Angeal clears his throat and sets a stack of papers down on the coffee table. Zack looks up from polishing his sword. Genesis looks up from his book.
"I spoke with the sculptor," he says quietly. "She said the statue can be done in a few months, once we agree on a design. The fountain base will be ready well before then."
Zack's expression falls at the reminder of their plans for Cloud's memorial, but he nods. Genesis, on the other hand, scoffs and looks away.
"Cloud is going to be so disappointed in your lack of faith when he sees it," he says flippantly.
This again. Angeal closes his eyes. "Gen," he says softly. Painfully.
"What?" the temperamental SOLDIER snaps back, nose buried in his book again.
"It's been two years."
"So? There's not a force in this world that could keep him away forever." Anger is starting to bubble in his voice —a familiar anger, one that Angeal and Zack often skirt around rather than confronting directly. But today Angeal takes another deep breath and doesn't back down.
"Gen." His own voice cracks. "He's not coming back."
Immediately, eyes blazing with raw fury flash up to him. "You be quiet," he hisses. "I care not for your lack of faith in him. Even if the morrow is barren of promise, nothing shall forestall his return."
Angeal waits patiently, watching his friend without even bothering to disguise the pain in his eyes. Zack glances between them anxiously.
Genesis cracks first, looking away as his breath hitches. "He's stronger than anyone I've ever met," he bites out, swiping a hand across his face. When he inhales, it shudders. "He wouldn't lose to Sephiroth, no matter how long it took. He will be back."
It's hard for Angeal to speak around the lump in his throat—hard to make his voice more than just a breath of anguish. "Gen."
"No!"
"He deserves to rest."
Genesis turns his head away sharply, muffling a wounded noise in his hand. "He d—he doesn't need…"
Angeal is rapidly losing his own fight to control the burning in his eyes. So is Zack, just from watching. What a sad sight they must make. "Let him sleep, Gen. Please. Let him rest."
Genesis's voice weakens almost to the level of pleading, face still turned away. "He —hates resting. You know he hates resting."
"I know." It's hard to see through the film over his eyes. Harder to speak. Zack gets up and comes over to his chair, sitting on the arm so he can lean down and press their heads together. For all of his habitual loudness, when he cries it's deathly quiet.
"I —" Genesis drops the book and presses both hands over his mouth. "I…can't —"
Angeal gets up, pulling Zack with him. He moves the three steps it takes to drop to his knees in front of his best friend. Carefully, he nudges Genesis's hands out of the way and cradles his jaw. Bright blue eyes look at him with anguish and the very last fraying threads of denial, worn down by two years of fruitless hope.

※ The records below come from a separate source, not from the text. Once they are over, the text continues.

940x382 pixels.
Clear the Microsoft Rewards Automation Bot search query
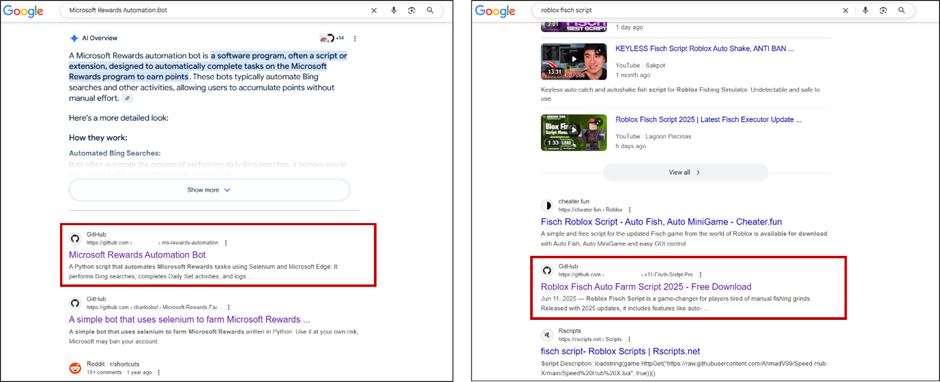(x=374, y=10)
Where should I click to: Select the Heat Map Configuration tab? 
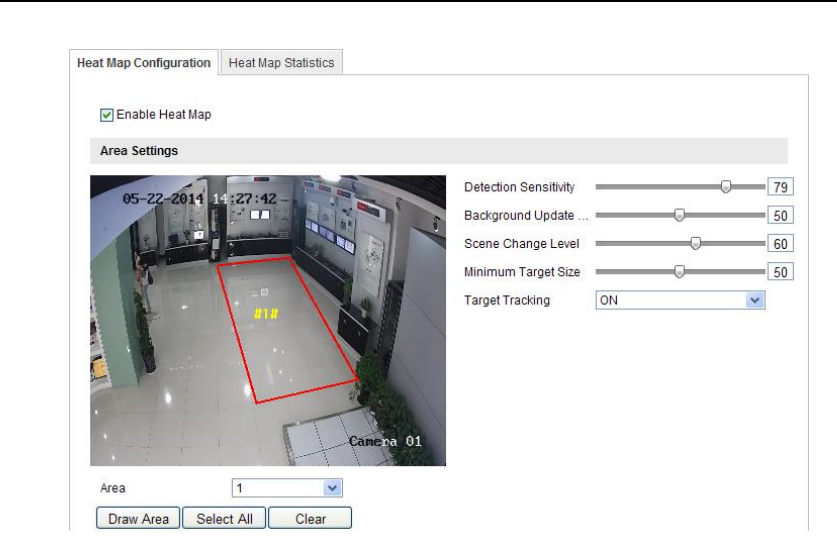[144, 62]
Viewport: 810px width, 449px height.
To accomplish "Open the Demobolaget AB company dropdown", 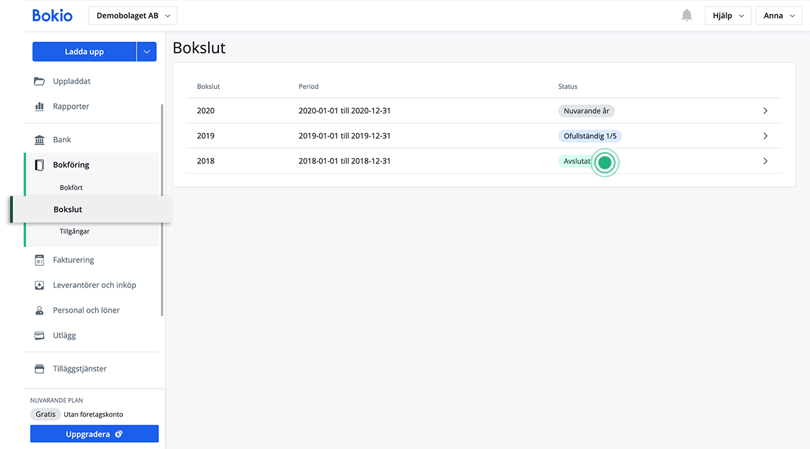I will 133,15.
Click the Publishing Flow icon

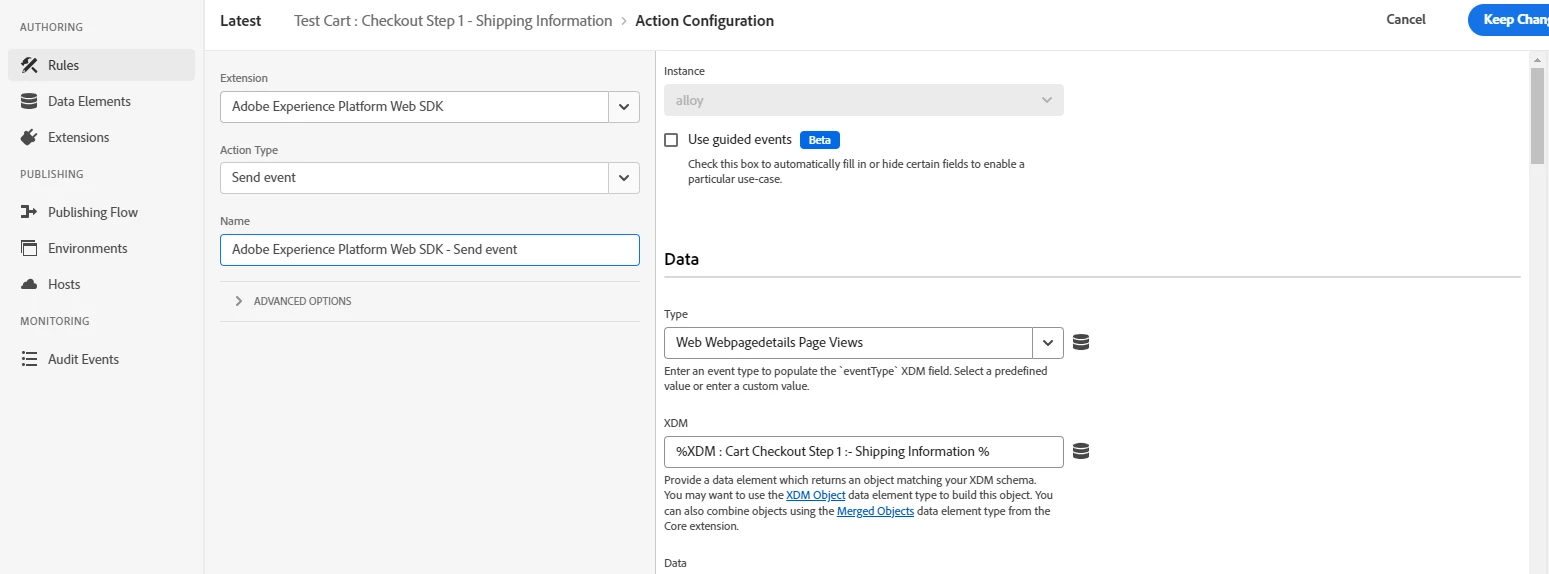click(29, 212)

Angeal wants to speak. He opens his mouth to try, but the words catch in his throat. Tears spill down his cheeks when he blinks, catching in his eyelashes and making the world glimmer around the edges. He closes his mouth and gives up. No words will convince Genesis anyway.
Instead, he presses their foreheads together.
Genesis finally breaks, clinging to his wrists like a drowning man as the sobs come hard and fast. "Cloud gave up everything," he chokes out. "He didn't deserve any of this! He deserved to live! He deserved to be happy!"
"He had you," Zack says hoarsely, a hand on each of them. "He loved you guys. You made him happy."
"I failed him," Genesis fires back in anguish. "I should have been able to protect him! He shouldn't have had to protect us!"
"There was nothing we could do," Angeal says. "And there's nothing we can do anymore, except lay him to rest."
Genesis keens. "He deserved more!"
"I know." Angeal pulls his friend's head down to rest against his shoulder and wraps his arms around it, holding him tight as he finally grieves the loss of Cloud. "I know."